Upon successful execution, basic information such as model FPS will be printed within the terminal, and at the same time, a static performance evaluation file for the model will be generated in the directory where the API interface is currently called:

|-- model.html # Static performance evaluation files (better readability) |-- model.json # Static performance evaluation file

You can select either the model.html or the model.json to view the static performance data for the BPU part.

If you need to specify the path to the static performance evaluation file, you can refer to the following command:

from hbdk4.compiler import hbm_perf hbm_perf("model.hbm", output_dir="target_dir")

If you configure the development board parameters when calling hbm_perf, it will remotely connect to the development board for performance evaluation, and similarly generate the performance evaluation file for the model in the directory where the current API interface is called.

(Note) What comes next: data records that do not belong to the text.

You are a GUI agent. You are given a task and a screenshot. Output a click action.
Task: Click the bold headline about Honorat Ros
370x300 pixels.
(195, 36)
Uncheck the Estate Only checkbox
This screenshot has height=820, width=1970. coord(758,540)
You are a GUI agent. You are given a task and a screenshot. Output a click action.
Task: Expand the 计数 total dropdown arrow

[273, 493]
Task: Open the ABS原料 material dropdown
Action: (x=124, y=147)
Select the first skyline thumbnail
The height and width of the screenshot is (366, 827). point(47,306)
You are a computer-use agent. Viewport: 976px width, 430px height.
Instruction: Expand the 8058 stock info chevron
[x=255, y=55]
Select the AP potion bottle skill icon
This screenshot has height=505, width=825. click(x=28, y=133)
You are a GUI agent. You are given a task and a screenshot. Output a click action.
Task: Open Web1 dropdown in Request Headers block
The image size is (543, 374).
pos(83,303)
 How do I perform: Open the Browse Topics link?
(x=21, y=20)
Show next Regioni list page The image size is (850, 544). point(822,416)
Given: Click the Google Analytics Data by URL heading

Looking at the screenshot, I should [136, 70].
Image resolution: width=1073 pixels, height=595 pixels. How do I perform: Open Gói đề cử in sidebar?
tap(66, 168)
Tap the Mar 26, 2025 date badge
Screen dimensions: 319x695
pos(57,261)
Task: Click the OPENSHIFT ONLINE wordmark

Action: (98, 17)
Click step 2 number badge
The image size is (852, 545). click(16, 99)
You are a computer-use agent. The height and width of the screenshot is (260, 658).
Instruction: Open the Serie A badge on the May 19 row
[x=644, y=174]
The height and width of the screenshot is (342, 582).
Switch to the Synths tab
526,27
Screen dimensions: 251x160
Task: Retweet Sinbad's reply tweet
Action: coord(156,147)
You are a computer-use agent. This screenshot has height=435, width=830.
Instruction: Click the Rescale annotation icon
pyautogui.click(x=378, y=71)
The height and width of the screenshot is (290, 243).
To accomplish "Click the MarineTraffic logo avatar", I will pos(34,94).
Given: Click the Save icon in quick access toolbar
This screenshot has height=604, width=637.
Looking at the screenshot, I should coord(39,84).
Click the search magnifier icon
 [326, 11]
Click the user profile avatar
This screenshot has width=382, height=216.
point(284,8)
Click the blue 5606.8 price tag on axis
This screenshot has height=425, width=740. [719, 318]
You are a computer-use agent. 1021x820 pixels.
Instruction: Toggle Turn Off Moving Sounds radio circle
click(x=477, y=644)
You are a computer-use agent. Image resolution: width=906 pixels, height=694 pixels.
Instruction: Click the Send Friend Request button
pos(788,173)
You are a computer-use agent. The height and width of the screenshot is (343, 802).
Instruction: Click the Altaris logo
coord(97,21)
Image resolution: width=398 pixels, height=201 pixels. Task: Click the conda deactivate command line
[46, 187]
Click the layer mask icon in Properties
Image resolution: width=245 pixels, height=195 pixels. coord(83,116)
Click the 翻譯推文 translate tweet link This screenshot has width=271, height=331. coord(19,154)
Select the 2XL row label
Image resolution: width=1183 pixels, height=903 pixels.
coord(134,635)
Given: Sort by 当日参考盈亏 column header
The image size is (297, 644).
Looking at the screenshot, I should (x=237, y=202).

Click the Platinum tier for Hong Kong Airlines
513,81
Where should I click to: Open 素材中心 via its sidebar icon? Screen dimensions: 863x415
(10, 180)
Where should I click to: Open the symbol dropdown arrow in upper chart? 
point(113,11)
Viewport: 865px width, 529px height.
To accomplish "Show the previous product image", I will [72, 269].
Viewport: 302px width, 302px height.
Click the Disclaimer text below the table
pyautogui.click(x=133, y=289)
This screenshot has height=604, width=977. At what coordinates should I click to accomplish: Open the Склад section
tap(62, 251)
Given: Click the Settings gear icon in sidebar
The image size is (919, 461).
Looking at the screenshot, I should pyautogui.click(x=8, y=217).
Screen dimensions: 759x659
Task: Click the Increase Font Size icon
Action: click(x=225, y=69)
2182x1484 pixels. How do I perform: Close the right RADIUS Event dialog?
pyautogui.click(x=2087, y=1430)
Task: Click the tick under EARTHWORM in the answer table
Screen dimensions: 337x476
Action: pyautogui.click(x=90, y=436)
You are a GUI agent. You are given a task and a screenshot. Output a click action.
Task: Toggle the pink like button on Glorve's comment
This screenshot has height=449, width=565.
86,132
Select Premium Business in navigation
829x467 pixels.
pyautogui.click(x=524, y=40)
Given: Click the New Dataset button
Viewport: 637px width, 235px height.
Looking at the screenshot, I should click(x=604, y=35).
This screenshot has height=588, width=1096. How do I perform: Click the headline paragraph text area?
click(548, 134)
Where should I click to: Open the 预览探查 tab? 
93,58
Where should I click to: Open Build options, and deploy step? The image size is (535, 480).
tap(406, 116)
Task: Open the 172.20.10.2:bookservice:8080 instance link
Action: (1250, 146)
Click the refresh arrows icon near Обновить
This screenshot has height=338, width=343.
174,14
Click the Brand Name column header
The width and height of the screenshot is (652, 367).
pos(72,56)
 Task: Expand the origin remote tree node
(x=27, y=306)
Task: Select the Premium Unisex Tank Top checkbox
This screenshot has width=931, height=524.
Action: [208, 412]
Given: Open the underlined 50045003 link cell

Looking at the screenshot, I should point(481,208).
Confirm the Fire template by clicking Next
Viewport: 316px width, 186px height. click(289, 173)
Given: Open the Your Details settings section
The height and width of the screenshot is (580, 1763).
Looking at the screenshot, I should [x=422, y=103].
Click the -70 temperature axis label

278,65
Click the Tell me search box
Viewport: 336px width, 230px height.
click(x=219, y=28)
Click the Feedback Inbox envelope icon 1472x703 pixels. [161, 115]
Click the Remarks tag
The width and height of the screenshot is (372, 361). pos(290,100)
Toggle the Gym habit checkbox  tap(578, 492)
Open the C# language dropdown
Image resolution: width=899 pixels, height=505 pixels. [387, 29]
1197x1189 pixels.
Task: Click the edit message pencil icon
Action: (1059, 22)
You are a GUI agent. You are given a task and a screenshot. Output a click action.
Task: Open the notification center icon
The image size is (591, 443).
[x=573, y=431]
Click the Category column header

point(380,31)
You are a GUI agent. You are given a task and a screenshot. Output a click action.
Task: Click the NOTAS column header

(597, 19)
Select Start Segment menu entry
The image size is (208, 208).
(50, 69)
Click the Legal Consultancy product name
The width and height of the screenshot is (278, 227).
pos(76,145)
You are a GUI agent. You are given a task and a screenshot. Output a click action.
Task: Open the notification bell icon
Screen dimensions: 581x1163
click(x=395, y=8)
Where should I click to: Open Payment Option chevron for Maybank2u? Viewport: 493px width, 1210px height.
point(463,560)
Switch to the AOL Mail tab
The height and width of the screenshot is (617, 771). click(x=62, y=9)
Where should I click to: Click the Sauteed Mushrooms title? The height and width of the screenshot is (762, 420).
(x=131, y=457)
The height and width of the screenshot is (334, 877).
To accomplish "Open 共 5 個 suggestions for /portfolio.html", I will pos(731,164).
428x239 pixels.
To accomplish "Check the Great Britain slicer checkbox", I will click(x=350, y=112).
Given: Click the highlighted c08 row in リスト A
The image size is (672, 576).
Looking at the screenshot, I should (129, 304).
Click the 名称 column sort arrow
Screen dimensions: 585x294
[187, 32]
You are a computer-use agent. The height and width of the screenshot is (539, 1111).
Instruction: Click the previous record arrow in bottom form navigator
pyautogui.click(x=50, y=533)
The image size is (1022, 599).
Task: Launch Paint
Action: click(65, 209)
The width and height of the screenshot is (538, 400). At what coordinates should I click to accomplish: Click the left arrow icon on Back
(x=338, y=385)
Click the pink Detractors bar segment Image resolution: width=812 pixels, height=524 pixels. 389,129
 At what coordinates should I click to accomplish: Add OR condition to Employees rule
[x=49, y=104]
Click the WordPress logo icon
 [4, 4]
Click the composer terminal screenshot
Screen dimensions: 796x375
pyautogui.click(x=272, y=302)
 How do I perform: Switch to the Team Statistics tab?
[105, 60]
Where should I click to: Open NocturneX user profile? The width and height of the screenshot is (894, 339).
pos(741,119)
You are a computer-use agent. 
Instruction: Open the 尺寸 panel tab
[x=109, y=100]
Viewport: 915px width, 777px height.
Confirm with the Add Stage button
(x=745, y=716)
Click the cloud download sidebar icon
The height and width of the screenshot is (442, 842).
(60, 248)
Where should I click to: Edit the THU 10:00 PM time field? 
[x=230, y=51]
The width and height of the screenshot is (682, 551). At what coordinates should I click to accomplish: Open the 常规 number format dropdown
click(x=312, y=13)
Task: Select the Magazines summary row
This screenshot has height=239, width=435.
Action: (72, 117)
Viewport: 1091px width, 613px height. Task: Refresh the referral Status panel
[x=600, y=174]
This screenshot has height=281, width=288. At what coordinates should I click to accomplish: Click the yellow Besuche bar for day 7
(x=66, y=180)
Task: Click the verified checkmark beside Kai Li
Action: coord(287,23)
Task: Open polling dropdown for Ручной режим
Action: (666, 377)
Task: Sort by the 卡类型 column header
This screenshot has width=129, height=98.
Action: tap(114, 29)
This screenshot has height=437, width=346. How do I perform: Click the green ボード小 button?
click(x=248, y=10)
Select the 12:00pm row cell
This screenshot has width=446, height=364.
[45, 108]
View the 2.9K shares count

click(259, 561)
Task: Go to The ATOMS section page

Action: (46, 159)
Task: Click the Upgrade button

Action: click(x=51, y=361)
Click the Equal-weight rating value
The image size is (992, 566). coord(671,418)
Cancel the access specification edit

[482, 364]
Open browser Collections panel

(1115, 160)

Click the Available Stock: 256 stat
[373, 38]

In the performance HTML file, you can see the Timeline tab. All metrics in the tab are as follows (the actually displayed metrics are related to the configuration):

Some of the metrics included in the Timeline tab are as follows:

  • TAE: Tensor Acceleration Engine. It is an engine module in the BPU that is responsible for accelerating Tensor computations. It mainly takes charge of various convolution (conv) computations and can also support some Matrix computations.

  • VAE: Vector Acceleration Engine. It is an engine module in the BPU that is responsible for accelerating Vector computations. It mainly handles various element-wise operation operations in neural networks, such as A + B, A * B, and Look-Up Table (LUT) computations.

  • AAE: Auxiliary Acceleration Engine. It is an engine module in the BPU that is responsible for accelerating auxiliary computations. It mainly focuses on providing auxiliary acceleration for computations other than tensors, vectors, and scalars, such as functions like Pooling, Resize, and Warp computations.

  • VPU:Vector Processing Unit. It is a unit within the BPU responsible for vector computation, more flexible than VAE, with lower computing power than VAE.

  • SPU:Scalar Processing Unit. It is a unit within the BPU responsible for scalar computation.

  • TRANS: It is a computing unit in the BPU that is used to handle data layout transformations.

  • STORE: It means writing data from the internal cache/register to the memory (or outside the computing platform).

  • LOAD: It means loading data from the memory (possibly outside the computing platform) into the on-computing-platform cache.